Rangers head coach Alain Vigneault walks off the ice after...

Rangers head coach Alain Vigneault walks off the ice after a 2-1 loss to the Islanders at Barclays Center on Thursday. Credit: Kathleen Malone-Van Dyke

Hours after ending their season with a 5-0 loss to the Flyers in Philadelphia, the Rangers fired coach Alain Vigneault on Saturday night.

They made the announcement moments after TSN’s Bob McKenzie tweeted that Vig neault had been sacked after five seasons with the team.

Hours earlier, in Vigneault’s postgame media briefing, he made an impassioned defense of his record and said he expected to stay on as coach.

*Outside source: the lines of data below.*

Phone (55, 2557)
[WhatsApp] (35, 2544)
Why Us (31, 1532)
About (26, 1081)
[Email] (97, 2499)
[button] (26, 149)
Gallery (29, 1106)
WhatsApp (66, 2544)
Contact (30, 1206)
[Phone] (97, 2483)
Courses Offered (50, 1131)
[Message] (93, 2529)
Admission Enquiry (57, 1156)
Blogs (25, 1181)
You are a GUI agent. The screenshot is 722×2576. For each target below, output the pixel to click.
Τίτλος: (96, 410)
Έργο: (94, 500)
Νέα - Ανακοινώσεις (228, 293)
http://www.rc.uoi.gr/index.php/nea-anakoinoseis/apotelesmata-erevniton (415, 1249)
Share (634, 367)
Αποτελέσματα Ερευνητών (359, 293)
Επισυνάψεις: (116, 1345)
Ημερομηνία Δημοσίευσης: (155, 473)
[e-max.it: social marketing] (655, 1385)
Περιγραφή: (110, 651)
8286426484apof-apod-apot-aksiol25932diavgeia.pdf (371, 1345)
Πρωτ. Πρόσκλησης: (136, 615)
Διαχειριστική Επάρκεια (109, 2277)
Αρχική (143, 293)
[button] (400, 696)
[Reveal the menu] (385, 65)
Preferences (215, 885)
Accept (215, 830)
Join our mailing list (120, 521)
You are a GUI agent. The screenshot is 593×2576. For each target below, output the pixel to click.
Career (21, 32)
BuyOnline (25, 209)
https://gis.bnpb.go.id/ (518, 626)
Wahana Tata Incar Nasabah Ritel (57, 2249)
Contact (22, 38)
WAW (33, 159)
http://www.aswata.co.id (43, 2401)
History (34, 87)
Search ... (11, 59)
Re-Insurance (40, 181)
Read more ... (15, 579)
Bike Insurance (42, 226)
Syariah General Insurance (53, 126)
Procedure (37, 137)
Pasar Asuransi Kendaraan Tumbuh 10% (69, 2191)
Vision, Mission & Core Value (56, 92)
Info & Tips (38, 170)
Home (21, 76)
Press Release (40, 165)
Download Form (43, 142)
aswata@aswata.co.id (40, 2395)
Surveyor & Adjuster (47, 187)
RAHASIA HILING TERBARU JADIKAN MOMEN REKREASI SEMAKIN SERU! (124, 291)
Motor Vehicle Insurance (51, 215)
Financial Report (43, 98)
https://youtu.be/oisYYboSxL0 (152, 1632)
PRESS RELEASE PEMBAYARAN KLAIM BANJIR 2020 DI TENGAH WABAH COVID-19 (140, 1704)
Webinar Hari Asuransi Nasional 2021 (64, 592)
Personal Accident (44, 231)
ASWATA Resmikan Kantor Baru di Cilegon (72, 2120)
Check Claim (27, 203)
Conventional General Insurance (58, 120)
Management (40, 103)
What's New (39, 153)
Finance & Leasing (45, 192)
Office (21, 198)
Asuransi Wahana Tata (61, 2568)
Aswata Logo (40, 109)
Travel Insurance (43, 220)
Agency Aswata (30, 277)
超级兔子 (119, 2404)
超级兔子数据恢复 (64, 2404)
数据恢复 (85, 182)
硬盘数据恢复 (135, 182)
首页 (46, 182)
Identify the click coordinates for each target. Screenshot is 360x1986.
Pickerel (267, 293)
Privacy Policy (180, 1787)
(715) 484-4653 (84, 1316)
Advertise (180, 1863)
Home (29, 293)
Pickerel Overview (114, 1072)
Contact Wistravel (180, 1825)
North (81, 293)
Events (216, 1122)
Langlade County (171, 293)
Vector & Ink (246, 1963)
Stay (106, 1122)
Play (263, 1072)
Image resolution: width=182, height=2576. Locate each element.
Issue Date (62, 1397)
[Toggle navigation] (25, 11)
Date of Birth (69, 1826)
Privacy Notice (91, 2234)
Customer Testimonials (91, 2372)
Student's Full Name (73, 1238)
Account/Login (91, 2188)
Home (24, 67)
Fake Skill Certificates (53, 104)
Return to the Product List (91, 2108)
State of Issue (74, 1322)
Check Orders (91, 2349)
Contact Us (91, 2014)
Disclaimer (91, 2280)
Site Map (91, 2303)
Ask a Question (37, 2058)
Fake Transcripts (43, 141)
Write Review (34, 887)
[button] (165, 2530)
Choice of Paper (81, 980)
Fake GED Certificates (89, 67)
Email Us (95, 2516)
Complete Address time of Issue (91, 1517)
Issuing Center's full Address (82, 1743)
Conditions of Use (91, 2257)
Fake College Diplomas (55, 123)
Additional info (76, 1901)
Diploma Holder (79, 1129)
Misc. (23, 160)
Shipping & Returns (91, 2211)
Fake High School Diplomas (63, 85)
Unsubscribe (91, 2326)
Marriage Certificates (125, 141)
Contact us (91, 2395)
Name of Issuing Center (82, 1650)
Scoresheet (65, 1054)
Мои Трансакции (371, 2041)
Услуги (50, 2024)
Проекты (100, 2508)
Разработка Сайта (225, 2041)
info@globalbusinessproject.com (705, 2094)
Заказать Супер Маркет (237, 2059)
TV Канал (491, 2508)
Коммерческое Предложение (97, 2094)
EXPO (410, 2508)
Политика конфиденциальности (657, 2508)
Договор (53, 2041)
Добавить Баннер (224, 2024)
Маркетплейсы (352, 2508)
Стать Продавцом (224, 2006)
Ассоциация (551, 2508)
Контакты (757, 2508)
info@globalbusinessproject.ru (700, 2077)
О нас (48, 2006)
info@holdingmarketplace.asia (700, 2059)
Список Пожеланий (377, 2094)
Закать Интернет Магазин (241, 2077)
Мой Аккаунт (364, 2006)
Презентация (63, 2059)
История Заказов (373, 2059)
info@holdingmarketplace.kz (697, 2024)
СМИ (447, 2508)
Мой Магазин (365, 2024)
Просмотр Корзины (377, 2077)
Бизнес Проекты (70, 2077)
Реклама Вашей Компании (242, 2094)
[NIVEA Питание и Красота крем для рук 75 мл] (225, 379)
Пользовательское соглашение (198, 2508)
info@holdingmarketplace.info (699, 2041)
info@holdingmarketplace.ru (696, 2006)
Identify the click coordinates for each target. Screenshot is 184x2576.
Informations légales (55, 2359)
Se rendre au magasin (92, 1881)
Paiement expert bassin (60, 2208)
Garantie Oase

“Yes, yes. Without a doubt,’’ he said when asked if he thought he would hold on to his job despite the Rangers’ 34-39-9 record, which caused them to miss the playoffs for only the second time since the NHL lockout that canceled the 2004-05 season. “I think my staff is the right staff for this job. I think — and this is just my opinion — but I think one of the strongest assets of this organization is its coaching staff and their experience.’’

Vigneault guided the team to the Stanley Cup Final in 2013-14, his first season as coach. It was his second trip to the Cup Final; his Vancouver Canucks had lost in Game 7 in 2011. He has a record of 648-435-98 as a head coach for Montreal, Vancouver and the Rangers and won the Jack Adams Award as Coach of the Year in 2007 with Vancouver.

Vigneault, who went 226-147-37 with the Rangers, signed a three-year contract extension midway through last season that has two years left on it. But in early February — after a slow start put the Rangers in a deep hole — the club’s management determined that it was time to give up on chasing a playoff spot. They announced the decision to rebuild the team for the long term in a letter to the fans on Feb. 8, when the Rangers were three points out of a playoff spot with 28 games to play.

After the Rangers were officially eliminated from playoff contention, Vigneault told reporters on March 28 that he thought the Rangers would have made the playoffs had they kept the team together and not traded Nick Holden, Michael Grabner, Rick Nash, J.T. Miller and Ryan McDonagh, the captain.

In his postgame media address Saturday, Vigneault essentially said he had done the best he could with what he had to work with this season.

“At the end of the day, for coaches, you have to coach the team that you have in front of you,’’ he said in a four-minute soliloquy. “You try and put a system in place that maximizes their talent level, and you try and mask or hide the weaknesses and you work on both areas so that your team can improve.’’

He went on to detail his successes with Montreal and Vancouver, noting that in the five years since he left Vancouver, the Canucks are on their third different coaching regime.

“Probably coaching might not have been one of the main [problem] areas,’’ he said.

Vigneault said at the time that he had not spoken to general manager Jeff Gorton about his future with the team. “Every year you do your season, and at the end of the season, you sit down and you talk and you analyze and you work on getting better,’’ he said, “and I didn’t think this year was going to be any different.’’

Notes & quotes: Claude Giroux had a hat trick for the Flyers, who outshot the Rangers 40-17 and clinched a playoff spot . . . The Flyers scored six seconds apart in the second period when Giroux followed up a goal by Michael Raffl . . . The Rangers assigned rookies Lias Andersson and Filip Chytil and Steven Fogarty — who had been called up for Saturday’s game — to AHL Hartford.